EXERCISE PROMPT: Every entry needs to be given again exactly as it reads.

(Saved entries)
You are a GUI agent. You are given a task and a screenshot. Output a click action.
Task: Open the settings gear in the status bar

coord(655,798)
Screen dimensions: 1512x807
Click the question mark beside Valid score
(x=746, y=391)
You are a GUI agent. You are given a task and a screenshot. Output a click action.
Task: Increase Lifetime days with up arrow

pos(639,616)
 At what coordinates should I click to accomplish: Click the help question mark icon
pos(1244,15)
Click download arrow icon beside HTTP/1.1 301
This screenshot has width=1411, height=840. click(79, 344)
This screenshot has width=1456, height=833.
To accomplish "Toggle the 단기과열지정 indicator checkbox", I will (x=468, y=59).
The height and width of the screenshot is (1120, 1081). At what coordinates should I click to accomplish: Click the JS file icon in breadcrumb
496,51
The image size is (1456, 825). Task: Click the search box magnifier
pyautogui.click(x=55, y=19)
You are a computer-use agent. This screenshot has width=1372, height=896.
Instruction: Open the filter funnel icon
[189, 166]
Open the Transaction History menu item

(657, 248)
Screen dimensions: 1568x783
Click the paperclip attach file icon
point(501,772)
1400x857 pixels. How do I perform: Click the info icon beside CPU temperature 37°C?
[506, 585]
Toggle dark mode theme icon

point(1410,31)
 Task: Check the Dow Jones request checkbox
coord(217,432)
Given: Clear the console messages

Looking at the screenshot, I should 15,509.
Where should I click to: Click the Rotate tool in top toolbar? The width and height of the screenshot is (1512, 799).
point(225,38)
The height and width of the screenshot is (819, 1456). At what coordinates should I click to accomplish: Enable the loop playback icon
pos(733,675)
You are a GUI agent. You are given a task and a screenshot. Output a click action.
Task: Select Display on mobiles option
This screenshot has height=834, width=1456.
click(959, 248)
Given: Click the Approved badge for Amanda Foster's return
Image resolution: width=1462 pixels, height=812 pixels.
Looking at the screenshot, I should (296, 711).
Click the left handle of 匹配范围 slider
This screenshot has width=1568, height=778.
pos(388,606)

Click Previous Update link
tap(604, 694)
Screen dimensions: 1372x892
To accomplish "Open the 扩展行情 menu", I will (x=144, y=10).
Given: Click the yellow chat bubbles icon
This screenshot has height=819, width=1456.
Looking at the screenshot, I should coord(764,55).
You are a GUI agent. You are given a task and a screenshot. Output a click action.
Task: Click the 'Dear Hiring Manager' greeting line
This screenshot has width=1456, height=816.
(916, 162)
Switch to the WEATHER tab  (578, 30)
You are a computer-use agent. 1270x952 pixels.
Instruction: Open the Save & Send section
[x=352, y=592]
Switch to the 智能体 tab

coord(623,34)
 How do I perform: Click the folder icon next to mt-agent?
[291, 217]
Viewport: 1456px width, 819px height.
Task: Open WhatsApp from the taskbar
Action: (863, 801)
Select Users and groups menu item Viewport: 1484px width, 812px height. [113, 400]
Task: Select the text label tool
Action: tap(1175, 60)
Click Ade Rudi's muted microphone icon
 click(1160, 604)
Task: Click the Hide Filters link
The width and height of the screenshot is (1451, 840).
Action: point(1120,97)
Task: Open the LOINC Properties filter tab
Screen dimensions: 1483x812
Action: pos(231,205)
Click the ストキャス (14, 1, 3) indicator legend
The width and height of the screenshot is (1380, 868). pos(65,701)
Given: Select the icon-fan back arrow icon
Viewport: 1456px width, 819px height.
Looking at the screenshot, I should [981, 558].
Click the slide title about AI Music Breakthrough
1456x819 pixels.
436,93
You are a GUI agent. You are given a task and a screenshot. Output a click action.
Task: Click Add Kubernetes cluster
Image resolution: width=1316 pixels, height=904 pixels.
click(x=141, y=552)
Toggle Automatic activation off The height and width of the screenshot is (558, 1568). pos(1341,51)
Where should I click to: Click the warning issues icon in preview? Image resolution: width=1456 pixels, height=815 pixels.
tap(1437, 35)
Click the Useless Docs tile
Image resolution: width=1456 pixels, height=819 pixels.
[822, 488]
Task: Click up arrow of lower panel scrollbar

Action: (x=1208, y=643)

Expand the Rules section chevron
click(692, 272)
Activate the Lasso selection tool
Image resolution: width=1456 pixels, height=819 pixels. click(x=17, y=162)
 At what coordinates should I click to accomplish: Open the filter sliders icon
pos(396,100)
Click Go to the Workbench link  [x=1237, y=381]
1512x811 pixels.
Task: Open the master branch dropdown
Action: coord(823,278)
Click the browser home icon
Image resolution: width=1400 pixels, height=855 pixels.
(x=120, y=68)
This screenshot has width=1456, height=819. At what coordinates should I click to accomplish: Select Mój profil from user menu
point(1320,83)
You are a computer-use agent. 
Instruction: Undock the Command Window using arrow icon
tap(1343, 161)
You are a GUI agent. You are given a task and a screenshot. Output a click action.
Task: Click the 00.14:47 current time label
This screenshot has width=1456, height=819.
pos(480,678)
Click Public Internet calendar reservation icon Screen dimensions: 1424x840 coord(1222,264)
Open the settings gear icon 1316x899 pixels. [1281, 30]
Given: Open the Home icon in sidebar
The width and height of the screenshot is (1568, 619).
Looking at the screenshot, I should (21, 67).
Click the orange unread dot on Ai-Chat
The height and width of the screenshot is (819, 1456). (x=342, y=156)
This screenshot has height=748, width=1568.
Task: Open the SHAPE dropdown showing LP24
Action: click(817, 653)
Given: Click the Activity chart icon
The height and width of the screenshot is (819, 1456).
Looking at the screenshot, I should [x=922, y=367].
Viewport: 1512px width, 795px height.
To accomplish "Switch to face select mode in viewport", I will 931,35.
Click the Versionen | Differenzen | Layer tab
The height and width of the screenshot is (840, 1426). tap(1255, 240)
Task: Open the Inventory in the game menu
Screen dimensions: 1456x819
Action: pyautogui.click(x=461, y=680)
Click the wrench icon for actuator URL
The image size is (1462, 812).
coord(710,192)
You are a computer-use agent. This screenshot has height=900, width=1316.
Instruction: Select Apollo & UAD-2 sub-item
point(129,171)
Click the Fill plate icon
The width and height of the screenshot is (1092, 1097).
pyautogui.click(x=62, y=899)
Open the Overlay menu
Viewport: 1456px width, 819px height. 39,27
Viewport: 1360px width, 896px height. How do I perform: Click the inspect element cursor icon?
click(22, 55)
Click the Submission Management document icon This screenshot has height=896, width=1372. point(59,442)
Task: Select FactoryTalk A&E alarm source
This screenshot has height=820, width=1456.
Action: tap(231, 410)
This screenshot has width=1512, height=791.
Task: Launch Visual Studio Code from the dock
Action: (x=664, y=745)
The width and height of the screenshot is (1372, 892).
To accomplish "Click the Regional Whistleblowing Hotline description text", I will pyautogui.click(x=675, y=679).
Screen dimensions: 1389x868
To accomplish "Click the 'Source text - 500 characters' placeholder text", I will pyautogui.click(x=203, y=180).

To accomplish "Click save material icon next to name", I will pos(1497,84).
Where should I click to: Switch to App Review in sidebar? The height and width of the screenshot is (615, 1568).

ANSWER TO THIS TASK:
You are a GUI agent. You are given a task and a screenshot. Output a click action.
Task: Open the settings gear in the status bar

coord(655,798)
Screen dimensions: 1512x807
Click the question mark beside Valid score
(x=746, y=391)
You are a GUI agent. You are given a task and a screenshot. Output a click action.
Task: Increase Lifetime days with up arrow

pos(639,616)
 At what coordinates should I click to accomplish: Click the help question mark icon
pos(1244,15)
Click download arrow icon beside HTTP/1.1 301
This screenshot has width=1411, height=840. click(79, 344)
This screenshot has width=1456, height=833.
To accomplish "Toggle the 단기과열지정 indicator checkbox", I will (x=468, y=59).
The height and width of the screenshot is (1120, 1081). At what coordinates should I click to accomplish: Click the JS file icon in breadcrumb
496,51
The image size is (1456, 825). Task: Click the search box magnifier
pyautogui.click(x=55, y=19)
You are a computer-use agent. This screenshot has width=1372, height=896.
Instruction: Open the filter funnel icon
[189, 166]
Open the Transaction History menu item

(657, 248)
Screen dimensions: 1568x783
Click the paperclip attach file icon
point(501,772)
1400x857 pixels. How do I perform: Click the info icon beside CPU temperature 37°C?
[506, 585]
Toggle dark mode theme icon

point(1410,31)
 Task: Check the Dow Jones request checkbox
coord(217,432)
Given: Clear the console messages

Looking at the screenshot, I should 15,509.
Where should I click to: Click the Rotate tool in top toolbar? The width and height of the screenshot is (1512, 799).
point(225,38)
The height and width of the screenshot is (819, 1456). At what coordinates should I click to accomplish: Enable the loop playback icon
pos(733,675)
You are a GUI agent. You are given a task and a screenshot. Output a click action.
Task: Select Display on mobiles option
This screenshot has height=834, width=1456.
click(959, 248)
Given: Click the Approved badge for Amanda Foster's return
Image resolution: width=1462 pixels, height=812 pixels.
Looking at the screenshot, I should (296, 711).
Click the left handle of 匹配范围 slider
This screenshot has width=1568, height=778.
pos(388,606)

Click Previous Update link
tap(604, 694)
Screen dimensions: 1372x892
To accomplish "Open the 扩展行情 menu", I will (x=144, y=10).
Given: Click the yellow chat bubbles icon
This screenshot has height=819, width=1456.
Looking at the screenshot, I should coord(764,55).
You are a GUI agent. You are given a task and a screenshot. Output a click action.
Task: Click the 'Dear Hiring Manager' greeting line
This screenshot has width=1456, height=816.
(916, 162)
Switch to the WEATHER tab  (578, 30)
You are a computer-use agent. 1270x952 pixels.
Instruction: Open the Save & Send section
[x=352, y=592]
Switch to the 智能体 tab

coord(623,34)
 How do I perform: Click the folder icon next to mt-agent?
[291, 217]
Viewport: 1456px width, 819px height.
Task: Open WhatsApp from the taskbar
Action: (863, 801)
Select Users and groups menu item Viewport: 1484px width, 812px height. [113, 400]
Task: Select the text label tool
Action: tap(1175, 60)
Click Ade Rudi's muted microphone icon
 click(1160, 604)
Task: Click the Hide Filters link
The width and height of the screenshot is (1451, 840).
Action: point(1120,97)
Task: Open the LOINC Properties filter tab
Screen dimensions: 1483x812
Action: pos(231,205)
Click the ストキャス (14, 1, 3) indicator legend
The width and height of the screenshot is (1380, 868). pos(65,701)
Given: Select the icon-fan back arrow icon
Viewport: 1456px width, 819px height.
Looking at the screenshot, I should [981, 558].
Click the slide title about AI Music Breakthrough
1456x819 pixels.
436,93
You are a GUI agent. You are given a task and a screenshot. Output a click action.
Task: Click Add Kubernetes cluster
Image resolution: width=1316 pixels, height=904 pixels.
click(x=141, y=552)
Toggle Automatic activation off The height and width of the screenshot is (558, 1568). pos(1341,51)
Where should I click to: Click the warning issues icon in preview? Image resolution: width=1456 pixels, height=815 pixels.
tap(1437, 35)
Click the Useless Docs tile
Image resolution: width=1456 pixels, height=819 pixels.
[822, 488]
Task: Click up arrow of lower panel scrollbar

Action: (x=1208, y=643)

Expand the Rules section chevron
click(692, 272)
Activate the Lasso selection tool
Image resolution: width=1456 pixels, height=819 pixels. click(x=17, y=162)
 At what coordinates should I click to accomplish: Open the filter sliders icon
pos(396,100)
Click Go to the Workbench link  [x=1237, y=381]
1512x811 pixels.
Task: Open the master branch dropdown
Action: coord(823,278)
Click the browser home icon
Image resolution: width=1400 pixels, height=855 pixels.
(x=120, y=68)
This screenshot has width=1456, height=819. At what coordinates should I click to accomplish: Select Mój profil from user menu
point(1320,83)
You are a computer-use agent. 
Instruction: Undock the Command Window using arrow icon
tap(1343, 161)
You are a GUI agent. You are given a task and a screenshot. Output a click action.
Task: Click the 00.14:47 current time label
This screenshot has width=1456, height=819.
pos(480,678)
Click Public Internet calendar reservation icon Screen dimensions: 1424x840 coord(1222,264)
Open the settings gear icon 1316x899 pixels. [1281, 30]
Given: Open the Home icon in sidebar
The width and height of the screenshot is (1568, 619).
Looking at the screenshot, I should (21, 67).
Click the orange unread dot on Ai-Chat
The height and width of the screenshot is (819, 1456). (x=342, y=156)
This screenshot has height=748, width=1568.
Task: Open the SHAPE dropdown showing LP24
Action: click(817, 653)
Given: Click the Activity chart icon
The height and width of the screenshot is (819, 1456).
Looking at the screenshot, I should [x=922, y=367].
Viewport: 1512px width, 795px height.
To accomplish "Switch to face select mode in viewport", I will 931,35.
Click the Versionen | Differenzen | Layer tab
The height and width of the screenshot is (840, 1426). tap(1255, 240)
Task: Open the Inventory in the game menu
Screen dimensions: 1456x819
Action: pyautogui.click(x=461, y=680)
Click the wrench icon for actuator URL
The image size is (1462, 812).
coord(710,192)
You are a computer-use agent. This screenshot has height=900, width=1316.
Instruction: Select Apollo & UAD-2 sub-item
point(129,171)
Click the Fill plate icon
The width and height of the screenshot is (1092, 1097).
pyautogui.click(x=62, y=899)
Open the Overlay menu
Viewport: 1456px width, 819px height. 39,27
Viewport: 1360px width, 896px height. How do I perform: Click the inspect element cursor icon?
click(22, 55)
Click the Submission Management document icon This screenshot has height=896, width=1372. point(59,442)
Task: Select FactoryTalk A&E alarm source
This screenshot has height=820, width=1456.
Action: tap(231, 410)
This screenshot has width=1512, height=791.
Task: Launch Visual Studio Code from the dock
Action: (x=664, y=745)
The width and height of the screenshot is (1372, 892).
To accomplish "Click the Regional Whistleblowing Hotline description text", I will pyautogui.click(x=675, y=679).
Screen dimensions: 1389x868
To accomplish "Click the 'Source text - 500 characters' placeholder text", I will pyautogui.click(x=203, y=180).

To accomplish "Click save material icon next to name", I will pos(1497,84).
Where should I click to: Switch to App Review in sidebar? The height and width of the screenshot is (615, 1568).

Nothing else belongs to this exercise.